Ortalama ücret haline gelmiş olan asgari ücret, her yıl bu zamanlar bu yıl ne kadar olacak acaba? diye herkesçe konuşulur hale gelmektedir. Bunun nedeni ise asgari ücretli sayısını tam bilmesek de çok fazla olduğu hususunda hemfikir olmamızdır.

SGK verilerine göre Temmuz 2024 itibariyle sosyal güvenlik destek primi ödeyen çalışanların da eklenmesi sonucunda toplam çalışan sayısı 22.465.723 kişidir. Kaç asgari ücretli var? hususunda ise maalesef tahminden öteye bir bilgimiz bulunmamaktadır.

Asgari ücretin son yıllardaki seyri

Aşağıdaki tabloda görüldüğü üzere asgari ücretin değişim seyrine bakıldığında özellikle son iki yılda iki kez arttığını görebilirsiniz. 1 Ocak 2024 itibariyle de net asgari ücret 17 bin 2 liradır. Tablonun dördüncü sütununda ise işverene olan maliyeti de görülmektedir.

Asgari ücretten ne gelir ne de damga vergisi alınmaktadır

1 Ocak 2022 yılından bu yanadır asgari ücret elde eden kişilerin asgari ücreti, gelir ve damga vergisinden istisna edilmiştir. Bu tutardan fazla ücret geliri elde edenlerin ise asgari ücrete kadar olan kısmı istisna edilmiştir. Yani 2024 yılında net 17.002 TL ücret gelirlerinden gelir vergisi alınmamaktadır.

Bu tutardan fazla ücret geliri elde edenler için ise asgari ücreti aşan tutar üzerinden gelir vergisi hesaplanacaktır. Özetle net asgari ücret tutarı gelir vergisinden, brüt asgari ücret tutarı ise damga vergisinden istisnadır.

Bu istisnadan dolayı vergi harcaması

Asgari ücret istisnası da dahil olmak üzere her yıl bütçe kanunu yapılırken takip eden üç yılın (bu yıl 2025, 2026 ve 2027 yıllarına ilişkin) vergi harcama[1] tahmin tutarları da bütçe kanunu ekinde yayımlanmaktadır.
###
• [İstenen görev]: Asgari ücretle ilgili yazıdaki bütün ara başlıkları, lütfen yazıdaki sırasıyla alt alta yazın.

• [Sağlanan veriler]:
###
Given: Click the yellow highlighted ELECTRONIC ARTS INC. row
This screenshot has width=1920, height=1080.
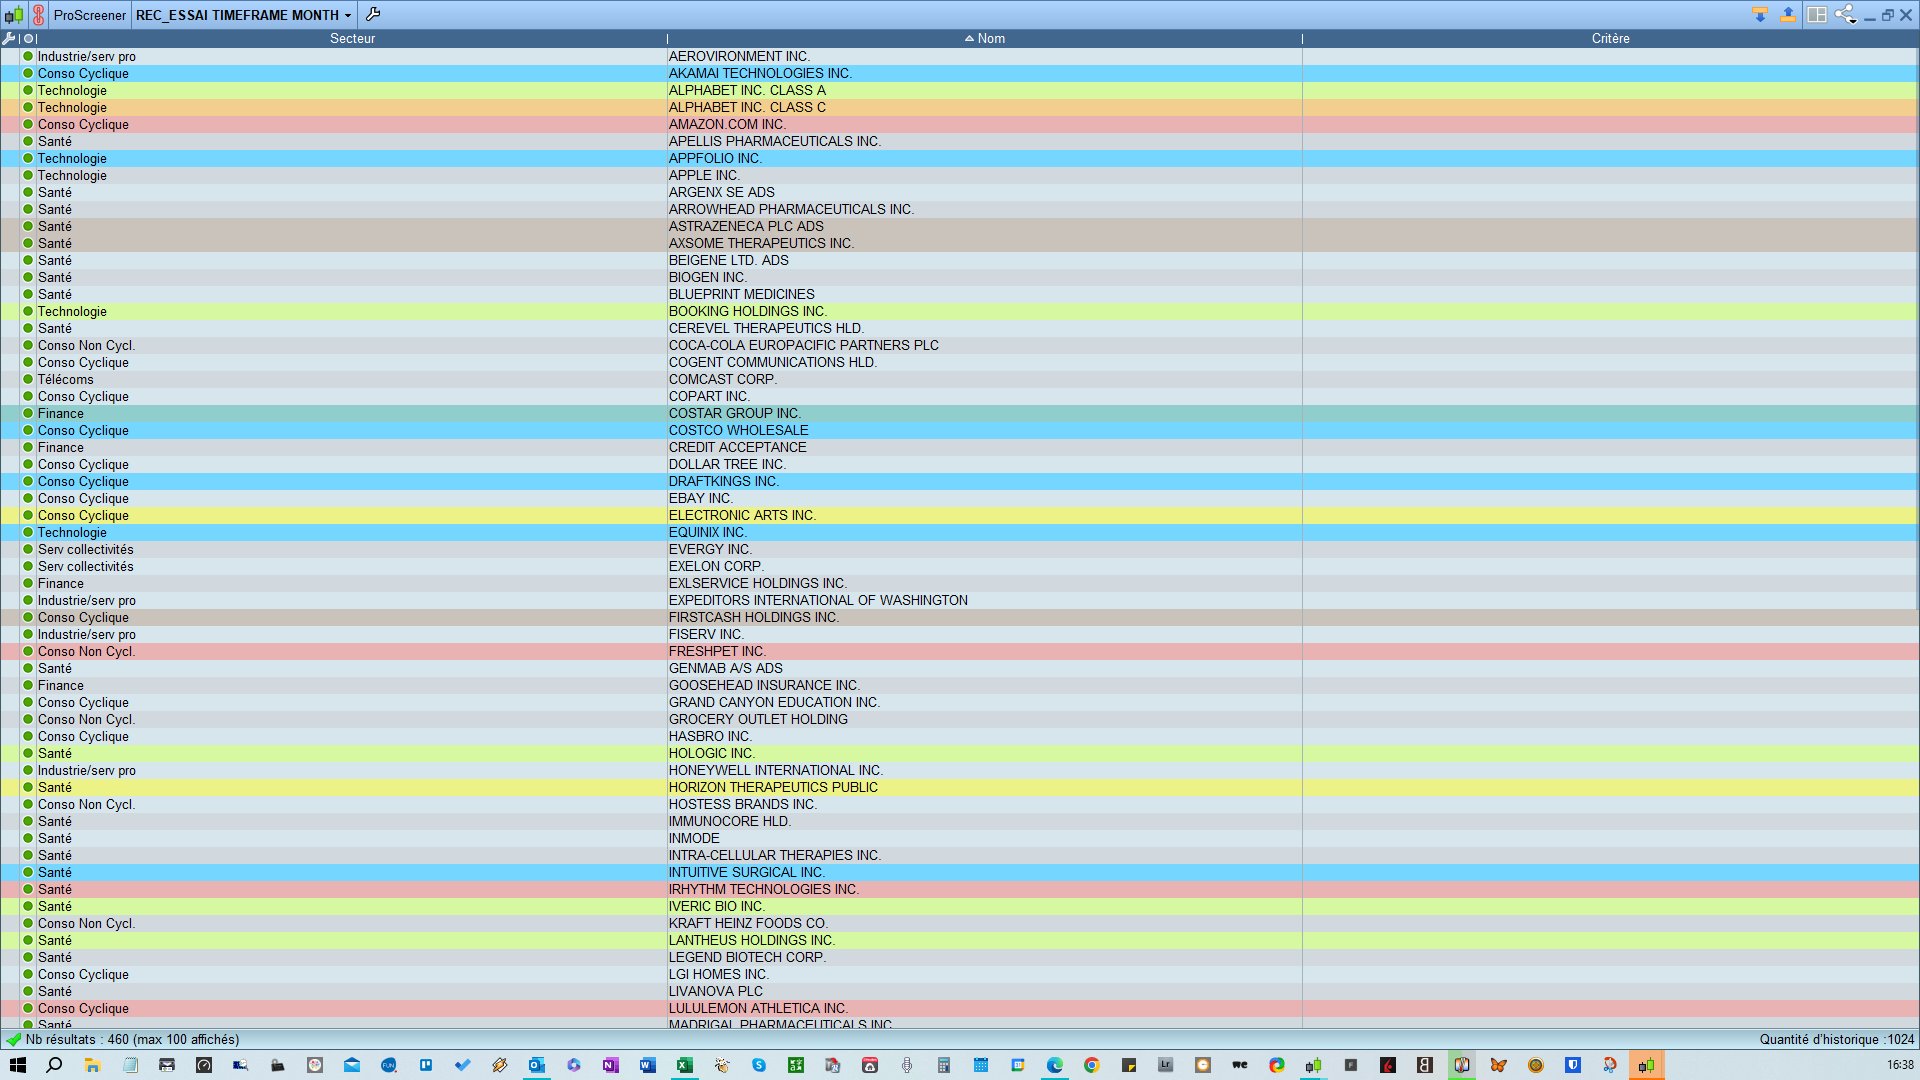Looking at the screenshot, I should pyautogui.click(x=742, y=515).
###
• [Göreve yanıt]:
Asgari ücretin son yıllardaki seyri
Asgari ücretten ne gelir ne de damga vergisi alınmaktadır
Bu istisnadan dolayı vergi harcaması